Premier Theresa May w ogóle nie chciała konsultować się w tej sprawie z parlamentem. Została jednak do tego zmuszona wyrokiem Sądu Najwyższego.
Za wnioskiem o rozpoczęcie procesu prowadzącego do Brexitu opowiedziało się aż 494 deputowanych, a tylko 122 było przeciw. Taki wynik może zaskakiwać, skoro przed czerwcowym referendum przynajmniej 2/3 posłów popierało integrację.
Wszystko zmienił jednak wynik głosowania sprzed siedmiu miesięcy. W sytuacji, gdy przytłaczająca większość zwolenników Labour poparło wyjście z Unii, lider tej partii Jeremy Corbyn uznał, że nie będzie blokował „woli ludu". Jego decyzji co prawda przeciwstawiło się 52 deputowanych Labour, a także posłowie Szkockiej Partii Narodowej (SNP), ale to zdecydowanie za mało, aby zablokować ustawę forsowaną przez konserwatywny rząd, który ma większość w Izbie Gmin.
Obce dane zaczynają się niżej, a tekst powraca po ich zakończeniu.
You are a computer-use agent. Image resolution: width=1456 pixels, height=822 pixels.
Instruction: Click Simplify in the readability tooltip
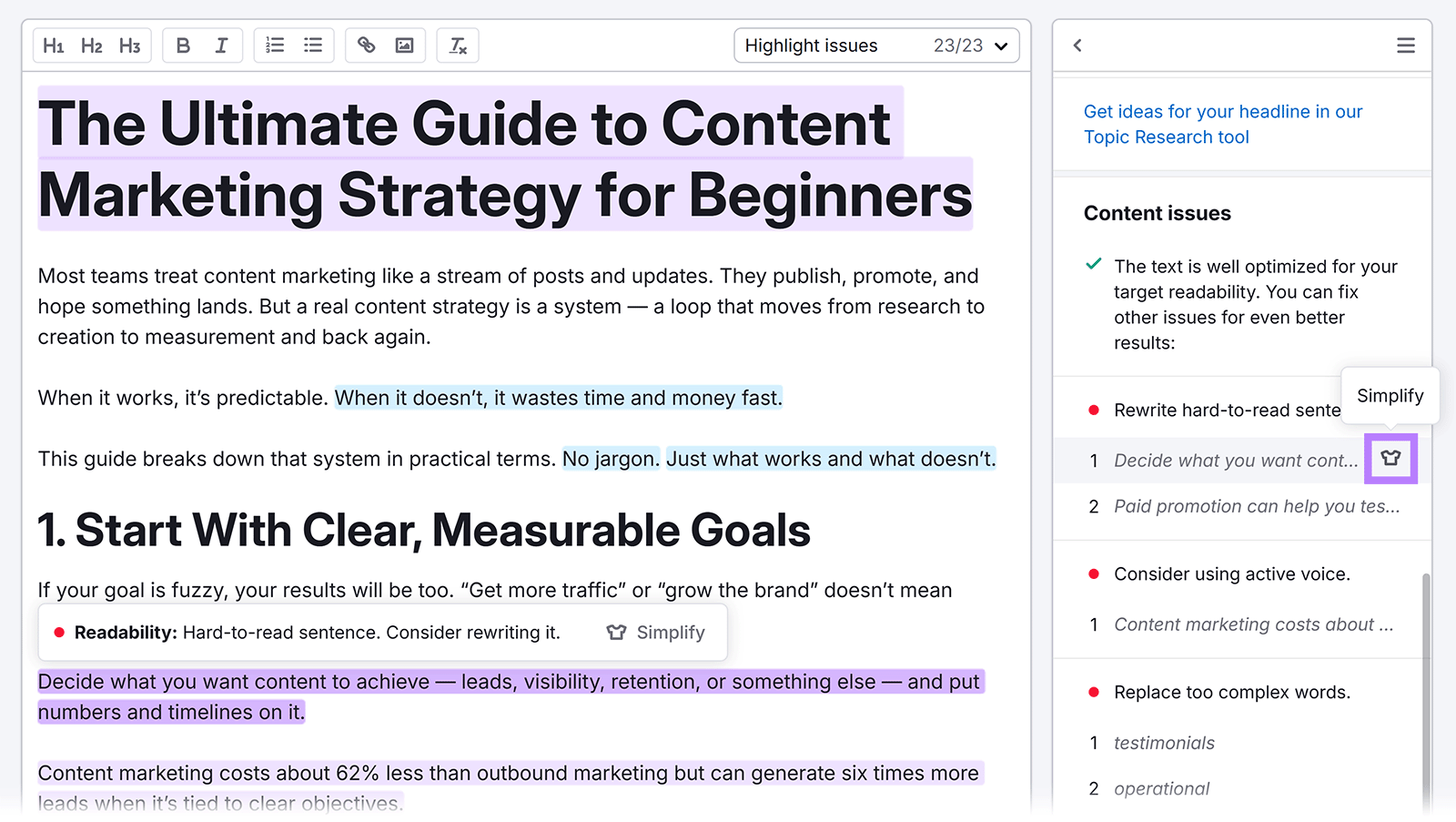point(658,632)
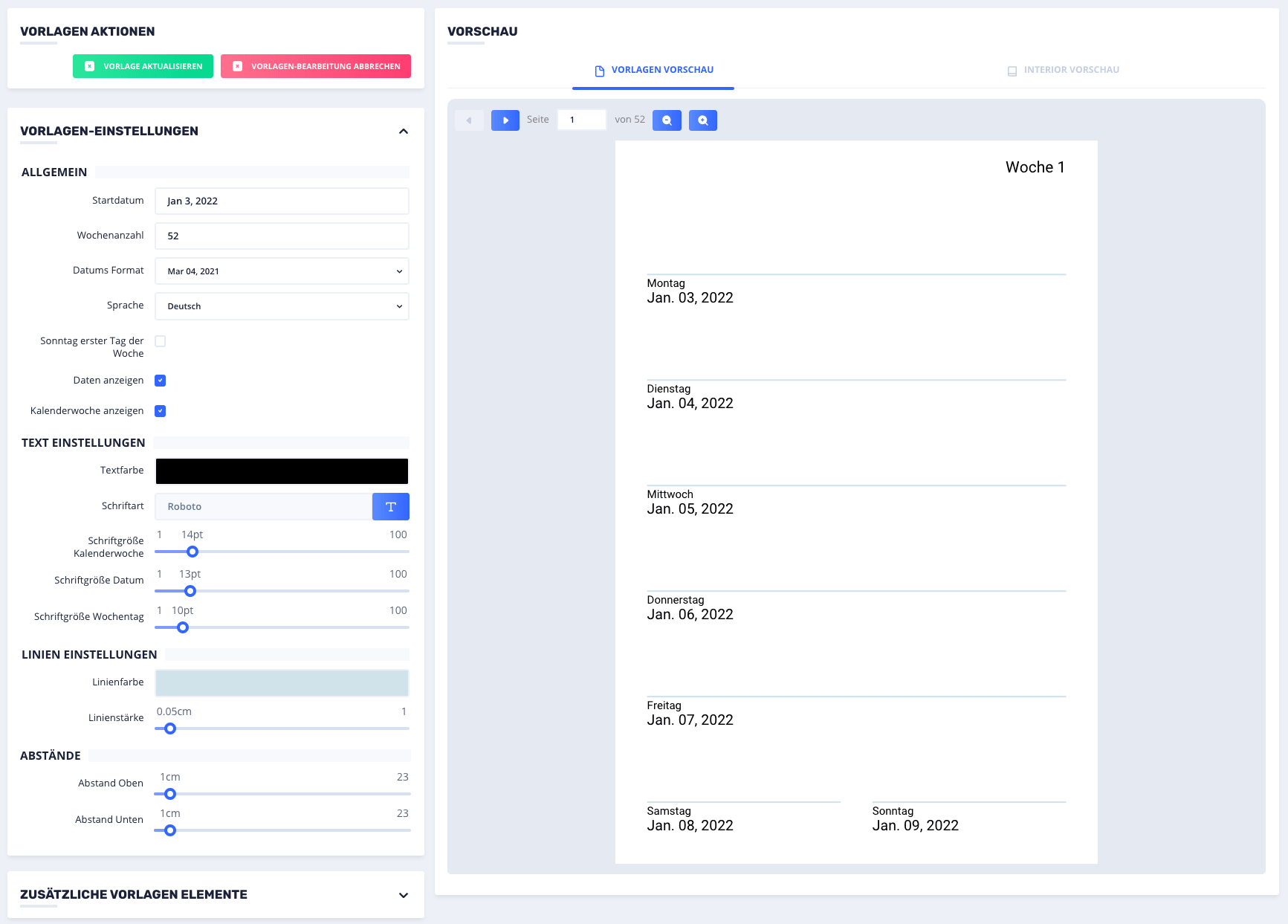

Mimo wszystko deputowani wymusili warunek, że parlament będzie jeszcze raz głosował nad ustawą o wyjściu Wielkiej Brytanii z Unii, gdy już zostaną ustalone warunki w tej sprawie z Brukselą.
Teraz wniosek o rozpoczęcie negocjacji rozwodowych trafi do Izby Lordów, gdzie Torysi większości nie mają. Głosowanie może więc zakończyć się tu niespodzianką.